I think 'maternal' in the way people generally use it is a bit of a sliding scale and can mean lots of different things, but that doesn't mean it doesn't exist as a concept. At one end of the scale there are women who have no desire to have children at all and don't have any or have them unintentionally and do not enjoy being a mother at all. At the other end there are women who were always desperate to have children and, once they do, they see motherhood as being almost their sole purpose in life. Most women are somewhere in between. What I find fascinating is the extent to which those feelings are in-built or learnt.

Konyaa · 02/12/2016 09:54

My father was very maternal...

Why are we continuing to describe a set of feelings/priorities as "maternal"? Why are these feelings/priorities described with a word deriving from mother - so much so that describing a parent with these qualities, even if he is a dad, has to use this word? because the moment we ascribe all of this to the act of being a mother we have tilted the balance by making home and children the realm and primary responsibility of the woman.
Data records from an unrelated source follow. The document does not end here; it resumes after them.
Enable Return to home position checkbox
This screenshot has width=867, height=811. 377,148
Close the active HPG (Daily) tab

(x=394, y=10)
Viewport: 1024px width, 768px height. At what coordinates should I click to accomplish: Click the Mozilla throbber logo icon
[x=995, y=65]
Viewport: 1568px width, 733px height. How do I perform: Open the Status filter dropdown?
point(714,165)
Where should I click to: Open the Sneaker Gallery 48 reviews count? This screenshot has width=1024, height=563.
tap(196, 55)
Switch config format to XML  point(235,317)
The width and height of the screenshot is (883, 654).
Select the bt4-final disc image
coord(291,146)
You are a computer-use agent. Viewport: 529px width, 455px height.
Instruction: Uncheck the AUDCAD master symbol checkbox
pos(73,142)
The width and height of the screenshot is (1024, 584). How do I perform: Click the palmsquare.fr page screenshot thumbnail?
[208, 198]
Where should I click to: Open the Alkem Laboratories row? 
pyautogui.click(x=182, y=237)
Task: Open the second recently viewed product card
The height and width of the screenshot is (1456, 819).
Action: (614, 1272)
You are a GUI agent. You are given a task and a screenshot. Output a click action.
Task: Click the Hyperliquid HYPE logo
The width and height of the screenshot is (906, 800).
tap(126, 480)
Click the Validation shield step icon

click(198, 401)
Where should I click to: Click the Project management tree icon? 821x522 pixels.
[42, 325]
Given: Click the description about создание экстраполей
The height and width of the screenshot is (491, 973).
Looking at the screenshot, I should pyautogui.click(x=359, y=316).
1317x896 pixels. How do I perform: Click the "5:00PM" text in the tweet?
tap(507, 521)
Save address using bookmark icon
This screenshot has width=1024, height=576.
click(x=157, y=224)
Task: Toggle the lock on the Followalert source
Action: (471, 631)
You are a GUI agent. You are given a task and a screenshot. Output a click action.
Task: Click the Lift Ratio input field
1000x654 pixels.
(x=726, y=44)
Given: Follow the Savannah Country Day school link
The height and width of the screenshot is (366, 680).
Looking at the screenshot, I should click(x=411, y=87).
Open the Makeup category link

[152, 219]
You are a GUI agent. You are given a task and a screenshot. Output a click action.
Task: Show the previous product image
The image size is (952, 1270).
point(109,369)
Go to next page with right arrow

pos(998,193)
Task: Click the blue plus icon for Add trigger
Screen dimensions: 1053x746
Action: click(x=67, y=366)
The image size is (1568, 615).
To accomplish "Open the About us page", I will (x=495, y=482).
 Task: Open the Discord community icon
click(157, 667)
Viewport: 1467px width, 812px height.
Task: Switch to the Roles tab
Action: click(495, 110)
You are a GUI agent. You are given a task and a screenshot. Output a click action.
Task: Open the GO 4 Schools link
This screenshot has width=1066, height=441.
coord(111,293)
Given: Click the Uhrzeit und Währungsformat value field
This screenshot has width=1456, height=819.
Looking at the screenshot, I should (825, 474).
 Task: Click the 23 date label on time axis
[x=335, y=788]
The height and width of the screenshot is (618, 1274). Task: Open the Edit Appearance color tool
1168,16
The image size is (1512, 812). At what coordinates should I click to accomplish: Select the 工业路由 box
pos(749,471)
KatharinaRosalie · 02/12/2016 10:02

This is a good article about how parental leave policy changed things in Sweden. Once it made sense financially for the family that dad took some of the leave, they started taking it

www.nytimes.com/2010/06/10/world/europe/10iht-sweden.html

BabooshkaKate · 02/12/2016 10:08

I agree it's a generation thing.

I have friends who both work at 80% or do one day from home each on different days and the baby is with granny another day and they only need a little bit of nursery time.

I think my generation are more comfortable breaking out of traditional gender rolesb and asking for flexible working without too much concern of the impact on careers.

But each generation pushes things forward in various ways, I remember reading an article by a woman about her dad and how he was a pioneer at the time -- because he pushed the pram in public! At the time it was very unusual apparently and very much seen as women's work.

alotlikeChristmas16 · 02/12/2016 10:41

re impact to career of working 4 days a week or other cut backs like no overtime, not travelling: that does vary by sector, seniority, particular company culture among other things. I choose not to travel week in, week out as many colleagues do and I do not get plum jobs on (IT) projects accordingly because I'm not client-facing and can't get onsite much. That's fine to me, but saying there is no impact to career of working 80% etc is not quite true.

Witchend · 02/12/2016 11:09

Well, dh really struggled with breastfeeding. I told him he was making too much fuss about doing it and if he put his mind to it then he could...

roundaboutthetown · 02/12/2016 11:12

That's where he went wrong, Witchend - he needed to put his nipple to it, not his mind. Wink

KatharinaRosalie · 02/12/2016 11:14

it's possible to breastfeed and work.

roundaboutthetown · 02/12/2016 11:16

It's not always possible to breastfeed and work.